Exercise details:
Please copy out all the data. Every detail stays the same.

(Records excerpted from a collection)

***

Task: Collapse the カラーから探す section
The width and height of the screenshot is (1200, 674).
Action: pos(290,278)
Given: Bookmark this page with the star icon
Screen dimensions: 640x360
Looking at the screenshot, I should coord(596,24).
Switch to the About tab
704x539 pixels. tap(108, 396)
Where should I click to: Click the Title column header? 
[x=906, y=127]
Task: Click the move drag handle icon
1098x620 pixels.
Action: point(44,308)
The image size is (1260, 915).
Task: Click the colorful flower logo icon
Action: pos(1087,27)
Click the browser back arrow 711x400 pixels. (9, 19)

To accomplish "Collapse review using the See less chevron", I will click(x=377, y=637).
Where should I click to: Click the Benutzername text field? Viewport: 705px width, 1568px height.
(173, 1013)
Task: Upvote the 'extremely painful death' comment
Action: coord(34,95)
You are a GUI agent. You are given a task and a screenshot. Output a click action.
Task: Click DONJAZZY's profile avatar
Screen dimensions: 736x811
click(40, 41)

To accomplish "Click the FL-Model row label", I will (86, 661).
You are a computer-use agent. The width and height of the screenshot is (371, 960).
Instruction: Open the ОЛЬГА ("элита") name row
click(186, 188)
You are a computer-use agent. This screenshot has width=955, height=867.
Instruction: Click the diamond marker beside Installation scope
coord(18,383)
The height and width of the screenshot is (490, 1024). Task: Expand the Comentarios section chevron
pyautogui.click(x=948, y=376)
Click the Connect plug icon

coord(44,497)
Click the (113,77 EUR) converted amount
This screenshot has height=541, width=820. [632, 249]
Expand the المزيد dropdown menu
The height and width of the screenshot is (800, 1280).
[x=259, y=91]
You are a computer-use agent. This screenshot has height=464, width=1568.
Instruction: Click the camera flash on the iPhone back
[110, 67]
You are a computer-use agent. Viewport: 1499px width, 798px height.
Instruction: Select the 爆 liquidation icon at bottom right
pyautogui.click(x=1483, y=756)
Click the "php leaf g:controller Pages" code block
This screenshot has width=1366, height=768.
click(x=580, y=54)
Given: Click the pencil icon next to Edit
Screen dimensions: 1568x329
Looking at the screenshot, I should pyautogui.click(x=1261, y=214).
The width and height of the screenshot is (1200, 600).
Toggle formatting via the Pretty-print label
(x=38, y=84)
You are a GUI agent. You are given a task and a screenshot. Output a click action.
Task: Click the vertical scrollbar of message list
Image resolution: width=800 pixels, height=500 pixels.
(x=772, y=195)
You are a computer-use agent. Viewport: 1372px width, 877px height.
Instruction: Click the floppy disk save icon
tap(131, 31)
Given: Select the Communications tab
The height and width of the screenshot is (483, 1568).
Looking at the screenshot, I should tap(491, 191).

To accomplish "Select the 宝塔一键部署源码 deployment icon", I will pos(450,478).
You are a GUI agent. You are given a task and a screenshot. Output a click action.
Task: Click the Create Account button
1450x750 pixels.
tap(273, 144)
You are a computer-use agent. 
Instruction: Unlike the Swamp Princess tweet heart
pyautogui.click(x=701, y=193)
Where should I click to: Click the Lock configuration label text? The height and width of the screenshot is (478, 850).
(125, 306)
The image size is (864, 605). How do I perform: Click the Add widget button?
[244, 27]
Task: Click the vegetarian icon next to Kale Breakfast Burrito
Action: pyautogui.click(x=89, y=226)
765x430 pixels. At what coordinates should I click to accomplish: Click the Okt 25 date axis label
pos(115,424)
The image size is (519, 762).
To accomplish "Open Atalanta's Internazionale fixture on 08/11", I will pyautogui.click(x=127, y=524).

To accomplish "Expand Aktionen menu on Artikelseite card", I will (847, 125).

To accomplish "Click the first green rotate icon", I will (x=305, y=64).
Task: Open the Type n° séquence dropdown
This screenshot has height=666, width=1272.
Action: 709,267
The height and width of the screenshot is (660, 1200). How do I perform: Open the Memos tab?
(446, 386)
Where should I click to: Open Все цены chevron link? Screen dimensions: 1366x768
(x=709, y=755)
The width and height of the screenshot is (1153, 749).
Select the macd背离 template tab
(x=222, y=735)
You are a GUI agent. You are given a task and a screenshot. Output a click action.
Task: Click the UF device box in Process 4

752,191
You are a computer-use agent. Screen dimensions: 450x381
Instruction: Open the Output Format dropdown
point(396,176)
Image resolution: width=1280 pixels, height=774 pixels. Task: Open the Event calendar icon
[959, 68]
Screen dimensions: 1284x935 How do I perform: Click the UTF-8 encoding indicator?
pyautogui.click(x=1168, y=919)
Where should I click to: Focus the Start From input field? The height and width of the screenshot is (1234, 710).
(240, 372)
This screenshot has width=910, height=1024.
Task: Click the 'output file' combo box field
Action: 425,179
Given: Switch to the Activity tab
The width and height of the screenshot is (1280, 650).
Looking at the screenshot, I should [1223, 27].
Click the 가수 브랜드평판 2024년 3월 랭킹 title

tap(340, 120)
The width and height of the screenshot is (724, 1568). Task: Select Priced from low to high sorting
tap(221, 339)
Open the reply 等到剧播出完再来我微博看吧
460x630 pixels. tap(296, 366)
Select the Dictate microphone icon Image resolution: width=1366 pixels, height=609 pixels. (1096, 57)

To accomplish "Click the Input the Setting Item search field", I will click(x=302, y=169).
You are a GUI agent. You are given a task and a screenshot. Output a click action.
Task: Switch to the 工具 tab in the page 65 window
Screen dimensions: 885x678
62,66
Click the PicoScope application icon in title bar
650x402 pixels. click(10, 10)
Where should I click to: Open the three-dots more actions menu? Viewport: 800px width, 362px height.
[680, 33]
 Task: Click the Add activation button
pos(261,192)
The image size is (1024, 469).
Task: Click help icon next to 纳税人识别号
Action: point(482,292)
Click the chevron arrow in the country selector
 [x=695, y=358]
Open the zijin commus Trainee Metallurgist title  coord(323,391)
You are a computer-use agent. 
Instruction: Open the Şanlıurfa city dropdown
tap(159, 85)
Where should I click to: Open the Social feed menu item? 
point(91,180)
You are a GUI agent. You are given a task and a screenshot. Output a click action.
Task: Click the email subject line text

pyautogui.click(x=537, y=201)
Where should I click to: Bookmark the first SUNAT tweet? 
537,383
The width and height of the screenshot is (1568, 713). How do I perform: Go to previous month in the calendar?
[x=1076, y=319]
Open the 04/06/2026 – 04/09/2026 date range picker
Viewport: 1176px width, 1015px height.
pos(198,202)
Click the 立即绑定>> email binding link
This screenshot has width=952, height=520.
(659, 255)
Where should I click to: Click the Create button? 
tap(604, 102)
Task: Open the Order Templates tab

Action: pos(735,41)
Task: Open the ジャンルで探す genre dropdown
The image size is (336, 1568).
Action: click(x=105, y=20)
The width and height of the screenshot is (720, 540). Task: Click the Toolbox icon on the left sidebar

***

Task solution:
Task: Collapse the カラーから探す section
The width and height of the screenshot is (1200, 674).
Action: pos(290,278)
Given: Bookmark this page with the star icon
Screen dimensions: 640x360
Looking at the screenshot, I should coord(596,24).
Switch to the About tab
704x539 pixels. tap(108, 396)
Where should I click to: Click the Title column header? 
[x=906, y=127]
Task: Click the move drag handle icon
1098x620 pixels.
Action: point(44,308)
The image size is (1260, 915).
Task: Click the colorful flower logo icon
Action: pos(1087,27)
Click the browser back arrow 711x400 pixels. (9, 19)

To accomplish "Collapse review using the See less chevron", I will click(x=377, y=637).
Where should I click to: Click the Benutzername text field? Viewport: 705px width, 1568px height.
(173, 1013)
Task: Upvote the 'extremely painful death' comment
Action: coord(34,95)
You are a GUI agent. You are given a task and a screenshot. Output a click action.
Task: Click DONJAZZY's profile avatar
Screen dimensions: 736x811
click(40, 41)

To accomplish "Click the FL-Model row label", I will (86, 661).
You are a computer-use agent. The width and height of the screenshot is (371, 960).
Instruction: Open the ОЛЬГА ("элита") name row
click(186, 188)
You are a computer-use agent. This screenshot has width=955, height=867.
Instruction: Click the diamond marker beside Installation scope
coord(18,383)
The height and width of the screenshot is (490, 1024). Task: Expand the Comentarios section chevron
pyautogui.click(x=948, y=376)
Click the Connect plug icon

coord(44,497)
Click the (113,77 EUR) converted amount
This screenshot has height=541, width=820. [632, 249]
Expand the المزيد dropdown menu
The height and width of the screenshot is (800, 1280).
[x=259, y=91]
You are a computer-use agent. This screenshot has height=464, width=1568.
Instruction: Click the camera flash on the iPhone back
[110, 67]
You are a computer-use agent. Viewport: 1499px width, 798px height.
Instruction: Select the 爆 liquidation icon at bottom right
pyautogui.click(x=1483, y=756)
Click the "php leaf g:controller Pages" code block
This screenshot has width=1366, height=768.
click(x=580, y=54)
Given: Click the pencil icon next to Edit
Screen dimensions: 1568x329
Looking at the screenshot, I should pyautogui.click(x=1261, y=214).
The width and height of the screenshot is (1200, 600).
Toggle formatting via the Pretty-print label
(x=38, y=84)
You are a GUI agent. You are given a task and a screenshot. Output a click action.
Task: Click the vertical scrollbar of message list
Image resolution: width=800 pixels, height=500 pixels.
(x=772, y=195)
You are a computer-use agent. Viewport: 1372px width, 877px height.
Instruction: Click the floppy disk save icon
tap(131, 31)
Given: Select the Communications tab
The height and width of the screenshot is (483, 1568).
Looking at the screenshot, I should tap(491, 191).

To accomplish "Select the 宝塔一键部署源码 deployment icon", I will pos(450,478).
You are a GUI agent. You are given a task and a screenshot. Output a click action.
Task: Click the Create Account button
1450x750 pixels.
tap(273, 144)
You are a computer-use agent. 
Instruction: Unlike the Swamp Princess tweet heart
pyautogui.click(x=701, y=193)
Where should I click to: Click the Lock configuration label text? The height and width of the screenshot is (478, 850).
(125, 306)
The image size is (864, 605). How do I perform: Click the Add widget button?
[244, 27]
Task: Click the vegetarian icon next to Kale Breakfast Burrito
Action: pyautogui.click(x=89, y=226)
765x430 pixels. At what coordinates should I click to accomplish: Click the Okt 25 date axis label
pos(115,424)
The image size is (519, 762).
To accomplish "Open Atalanta's Internazionale fixture on 08/11", I will pyautogui.click(x=127, y=524).

To accomplish "Expand Aktionen menu on Artikelseite card", I will (847, 125).

To accomplish "Click the first green rotate icon", I will (x=305, y=64).
Task: Open the Type n° séquence dropdown
This screenshot has height=666, width=1272.
Action: 709,267
The height and width of the screenshot is (660, 1200). How do I perform: Open the Memos tab?
(446, 386)
Where should I click to: Open Все цены chevron link? Screen dimensions: 1366x768
(x=709, y=755)
The width and height of the screenshot is (1153, 749).
Select the macd背离 template tab
(x=222, y=735)
You are a GUI agent. You are given a task and a screenshot. Output a click action.
Task: Click the UF device box in Process 4

752,191
You are a computer-use agent. Screen dimensions: 450x381
Instruction: Open the Output Format dropdown
point(396,176)
Image resolution: width=1280 pixels, height=774 pixels. Task: Open the Event calendar icon
[959, 68]
Screen dimensions: 1284x935 How do I perform: Click the UTF-8 encoding indicator?
pyautogui.click(x=1168, y=919)
Where should I click to: Focus the Start From input field? The height and width of the screenshot is (1234, 710).
(240, 372)
This screenshot has width=910, height=1024.
Task: Click the 'output file' combo box field
Action: 425,179
Given: Switch to the Activity tab
The width and height of the screenshot is (1280, 650).
Looking at the screenshot, I should [1223, 27].
Click the 가수 브랜드평판 2024년 3월 랭킹 title

tap(340, 120)
The width and height of the screenshot is (724, 1568). Task: Select Priced from low to high sorting
tap(221, 339)
Open the reply 等到剧播出完再来我微博看吧
460x630 pixels. tap(296, 366)
Select the Dictate microphone icon Image resolution: width=1366 pixels, height=609 pixels. (1096, 57)

To accomplish "Click the Input the Setting Item search field", I will click(x=302, y=169).
You are a GUI agent. You are given a task and a screenshot. Output a click action.
Task: Switch to the 工具 tab in the page 65 window
Screen dimensions: 885x678
62,66
Click the PicoScope application icon in title bar
650x402 pixels. click(10, 10)
Where should I click to: Open the three-dots more actions menu? Viewport: 800px width, 362px height.
[680, 33]
 Task: Click the Add activation button
pos(261,192)
The image size is (1024, 469).
Task: Click help icon next to 纳税人识别号
Action: point(482,292)
Click the chevron arrow in the country selector
 [x=695, y=358]
Open the zijin commus Trainee Metallurgist title  coord(323,391)
You are a computer-use agent. 
Instruction: Open the Şanlıurfa city dropdown
tap(159, 85)
Where should I click to: Open the Social feed menu item? 
point(91,180)
You are a GUI agent. You are given a task and a screenshot. Output a click action.
Task: Click the email subject line text

pyautogui.click(x=537, y=201)
Where should I click to: Bookmark the first SUNAT tweet? 
537,383
The width and height of the screenshot is (1568, 713). How do I perform: Go to previous month in the calendar?
[x=1076, y=319]
Open the 04/06/2026 – 04/09/2026 date range picker
Viewport: 1176px width, 1015px height.
pos(198,202)
Click the 立即绑定>> email binding link
This screenshot has width=952, height=520.
(659, 255)
Where should I click to: Click the Create button? 
tap(604, 102)
Task: Open the Order Templates tab

Action: pos(735,41)
Task: Open the ジャンルで探す genre dropdown
The image size is (336, 1568).
Action: click(x=105, y=20)
The width and height of the screenshot is (720, 540). Task: Click the Toolbox icon on the left sidebar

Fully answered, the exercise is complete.